Nella sua introduzione al rapporto 2020 sulla libertà religiosa nel mondo, il Segretario di Stato degli Stati Uniti, Antony Blinken, non ha parlato di Turchia, dove molto ci sarebbe da dire. Ma sebbene questa fosse soltanto una presentazione esplicativa della gravità trasversale e diffusa del problema, la dichiarazione di Blinken di voler difendere la libertà religiosa è, a dire il minimo, più argomentata di quella di Erdogan
Quando il presidente turco, Recep Tayyip Erdogan, trasformò Santa Sofia da museo in moschea, cercava il suo simbolo di valenza mondiale per candidarsi alla stregua di altri a simbolo politico dei musulmani o forse voleva evitare che i musulmani venissero messi in disparte anche in Turchia?
È questo che vorrebbe indurci a pensare Erdogan? In queste ore il presidente turco infatti ha detto: “L’islamofobia è un virus pericoloso come il Covid. Ci sono Paesi dove è sufficiente essere musulmani è sufficiente per essere etichettati e messi in disparte”.
Erdogan dice una cosa giusta nel modo sbagliato. Lui da presidente di un Paese al 99% islamico avrebbe combattuto l’islamofobia, che esiste, rispettando Santa Sofia, o riaprendo, come anni fa aveva promesso di fare, il grande seminario del patriarcato ecumenico e confiscato dai nazionalisti all’inizio della storia della moderna Turchia, a differenza di quanto era accaduto nell’epoca ottomana, che quel seminario come tanti altri luoghi di culto non aveva mai confiscato. Ma il fallimento del primo disegno erdoganiano, quello di portare il suo Paese in Europa, lo ha portato ad aprire il suo secondo forno, quella della conquista politica dei musulmani sulla base del revanscismo.
Questo pragmatismo oggi gli offre due strade: la popolarità in un mondo arabo islamico senza guida e la penetrazione pan-turca verso Oriente, collegando a sé i vari Khan turcofoni fino alle porte della Cina, Paese tanto decisivo da far dimenticare a Erdogan dell’islamofobia di Pechino nei confronti della minoranza uiguri.

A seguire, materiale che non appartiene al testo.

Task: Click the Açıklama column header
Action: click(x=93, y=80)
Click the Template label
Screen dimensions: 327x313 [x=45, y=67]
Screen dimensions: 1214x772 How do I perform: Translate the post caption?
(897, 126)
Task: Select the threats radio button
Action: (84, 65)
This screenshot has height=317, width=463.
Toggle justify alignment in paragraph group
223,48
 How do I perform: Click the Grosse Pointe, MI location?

La libertà religiosa, giustamente definita fondamento di tante altre libertà fondamentali e decisive, se rispettata produce rispetto. È il rispetto della libertà religiosa che produce “reciprocità”, non il contrario, e quindi le provocazioni di Erdogan non possono indurre a seguire i suoi metodi. Il numero di moschee esistenti in Germania dimostra il problema italiano, ad esempio, non certo la retorica erdoganiana. Ma come sempre un estremismo ne richiede un altro, e la sua retorica sembra richiedere comportamenti o scelte islamofobiche per capitalizzare politicamente sul revanscismo popolare, fondato o meno che sia.

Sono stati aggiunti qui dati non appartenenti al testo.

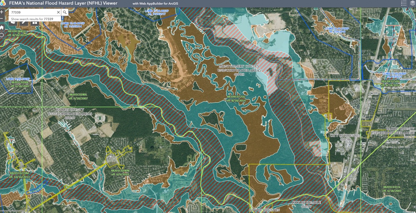
Task: Clear the 77339 search text
Action: [58, 12]
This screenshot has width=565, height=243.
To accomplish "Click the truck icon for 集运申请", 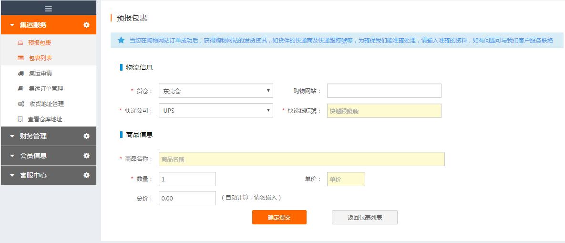I will [21, 74].
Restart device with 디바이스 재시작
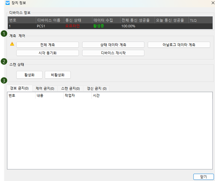215x181 pixels. pyautogui.click(x=113, y=53)
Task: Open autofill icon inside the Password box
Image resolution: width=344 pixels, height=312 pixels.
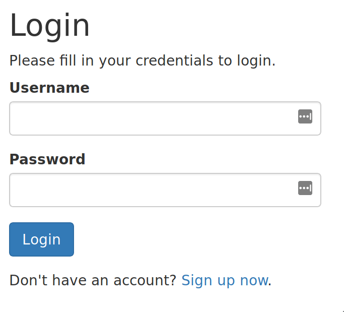Action: (305, 188)
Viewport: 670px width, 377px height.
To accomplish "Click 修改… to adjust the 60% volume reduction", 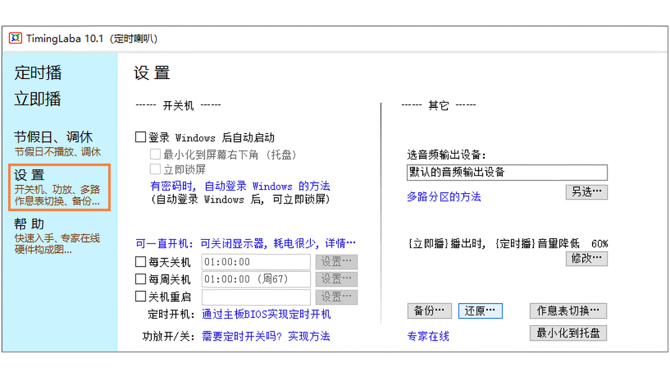I will point(586,259).
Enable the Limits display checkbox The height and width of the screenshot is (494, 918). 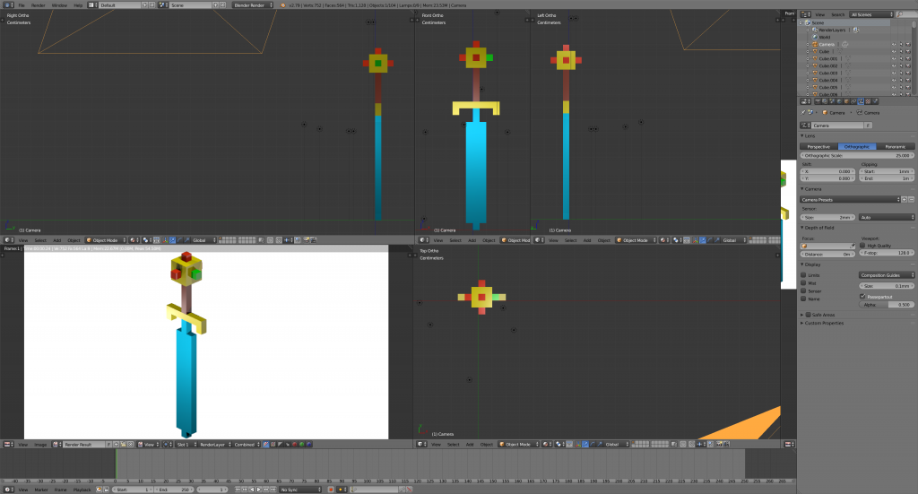pyautogui.click(x=804, y=275)
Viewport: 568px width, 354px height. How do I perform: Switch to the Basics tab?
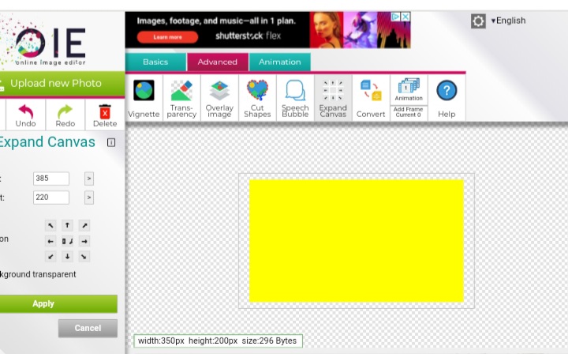click(155, 62)
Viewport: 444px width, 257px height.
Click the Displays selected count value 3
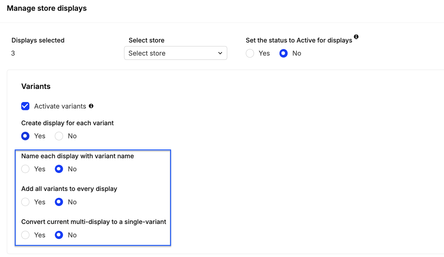[x=13, y=53]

Altro discorso è quello che proprio nelle stesse ore ha fatto il Segretario di Stato degli Stati Uniti d’America, Antony Blinken. Presentando il rapporto 2020 sulla libertà religiosa nel mondo che il Dipartimento di Stato presenta ogni anno da 20 anni a questa parte, Blinken ha saputo cogliere la trasversalità del problema. La libertà religiosa è negata in Corea del Nord dai cosiddetti eredi di un sistema ateo, trova livelli di criminalizzazione nella vicina Cina e in Birmania ai danni soprattutto di musulmani. Ma atei e militari non sono soli.
La libertà religiosa incontra gravi limitazioni nei Paesi cardine del mondo islamico, quello dell’esportazione della rivoluzione khomeinista, l’Iran, e il suo rivale, l’Arabia Saudita, unico Paese al mondo a non avere un luogo di culto cristiano anche se lì vivono un milione di cristiani. Permane grave in Nigeria e guardando in termini più ampi ci presenta tanto inquietanti quanto diffusi ritorni antisemiti. E questo, ha fatto presente, è solo l’inizio…
Nella sua introduzione al rapporto dunque Blinken non ha parlato di Turchia, dove molto ci sarebbe da dire, viste le reazioni presidenziali al recente riconoscimento statunitense del genocidio degli armeni. Ma sebbene questa fosse soltanto una presentazione esplicativa della gravità trasversale e diffusa del problema, la dichiarazione di Blinken di voler difendere la libertà religiosa è, a dire il minimo, più argomentata di quella di Erdogan.